Rozdział 28

92 12 4
                                    

*???

Jechałam sobie spokojnie na moim koniu, kiedy nagle stanął i zaczął wierzgać!

- Hej, hej, hej! Spokojnie. Co się stało Bratku?- Nagle zauważyłam powód jego niepokoju. Przed nami leżały dwa nieprzytomne wilki. Są ranne! Biedactwa... Zeszłam z konia i poszłam do nich. Wzięłam najpierw brązowego i położyłam go delikatnie na grzbiecie Bratka, a potem to samo zrobiłam z beżowo-białym. Postanowiłam, że pójdę do domu, żeby opatrzyć im rany...

*Lloyd

Stałem na środku jakiejś polany. Zobaczyłem jakąś postać. Zacząłem się zbliżać. Po jakimś czasie zobaczyłem ojca.

- Tato!- Pobiegłem do niego.

- Dobrze cię widzieć synku.

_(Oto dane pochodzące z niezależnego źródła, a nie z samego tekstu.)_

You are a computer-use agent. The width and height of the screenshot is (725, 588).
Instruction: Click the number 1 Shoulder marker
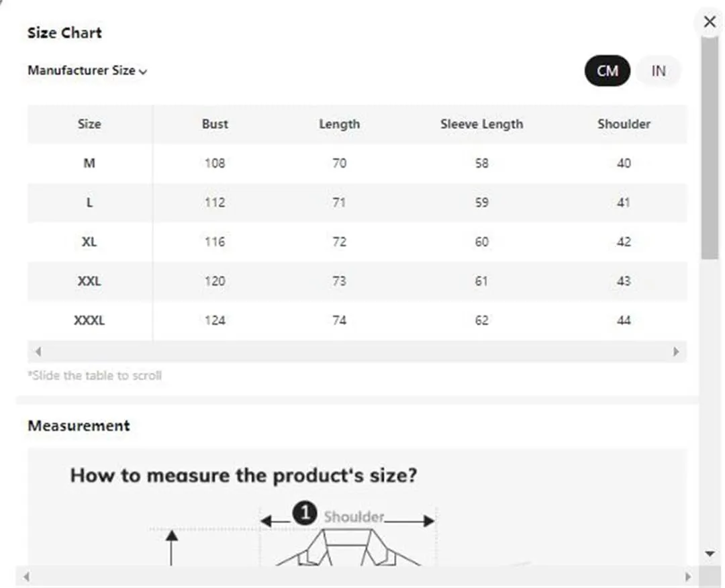(305, 513)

Posłuchaj mnie! Musisz jak najszybciej spotkać się z Light'em!- Powiedział.

- Ale skąd o nim wiesz? Czemu mam się z nim spotkać?

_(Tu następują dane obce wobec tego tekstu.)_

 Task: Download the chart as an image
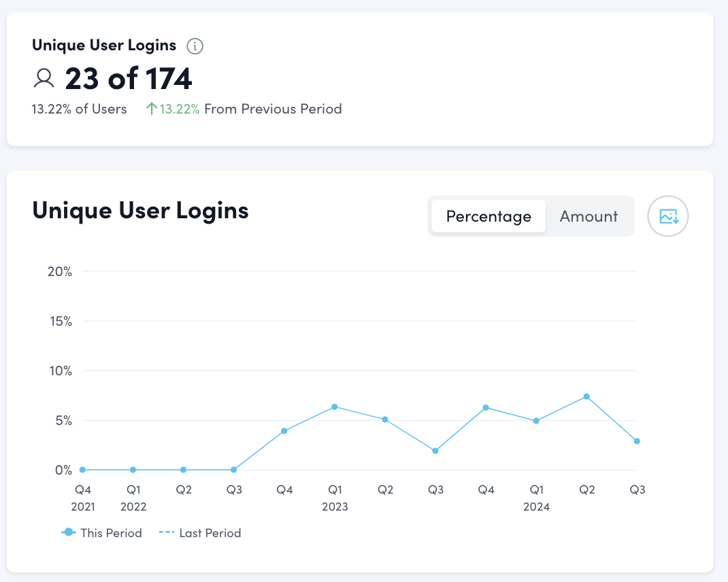(668, 216)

- Opowiem ci o tym innym razem. Musisz się spotkać z nim, ponieważ to on ma medalion wilczego wybrańca energii...

- Wilczego wybrańca energii?

- Tak. Jak pewnie już wiesz, wilczych wybrańców jest trzech: słońca, księżyca i energii. Resztę opowie ci Light...- Obraz zaczyna się rozmazywać. O nie! Ale muszę się dowiedzieć więcej! Co teraz...

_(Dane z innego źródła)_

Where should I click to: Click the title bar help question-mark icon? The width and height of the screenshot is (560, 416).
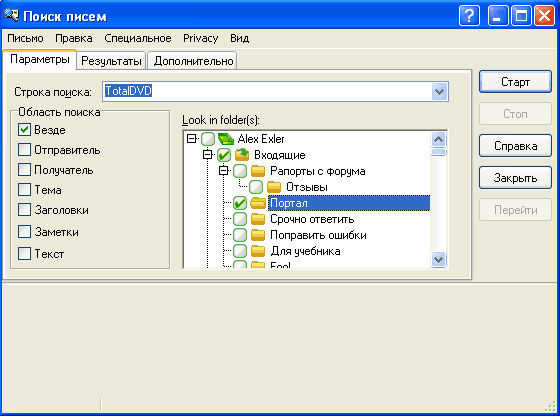[469, 16]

Obudziłem się na jakimś łóżku. Nadal byłem wilkiem. Spojrzałem na miejsce, w którym były moje rany. Są opatrzone. Gdzie ja jestem? Postanowiłem wstać. Kiedy tylko dotkąłem prawą łapą ziemi odrazu poczułem fale nieprzyjemnej dawki bólu...

*30 minut temu

*Shingo

Obudziłem się na jakimś łóżku. Obok mnie leżał Lloyd (LloydxShingo😏XD). Dotknąłem łapą mojego łba. Był zabandażowany. Kto to zrobił? Muszę się dowiedzieć! Wyszedłem z pokoju. Szedłem powoli korytarzem. Bardzo ładny drewniany domek muszę przyznać. Nie za duży, nie za mały...doszedłem chyba do salonu, bo była tu sofa, telewizor...O-o! Ktoś chyba tu idzie! Wiem, że nie zdążę się schować, więc po prostu stałem. Po chwili moim oczom ukazała się dziewczyna. Miała długie ciemno brązowe włosy. Prawie czarne oczy, ale można było tam dostrzec odcień brązu.Po lewej stronie i na grzywce miała pasemko w kolorze mięty. Spojrzała na mnie.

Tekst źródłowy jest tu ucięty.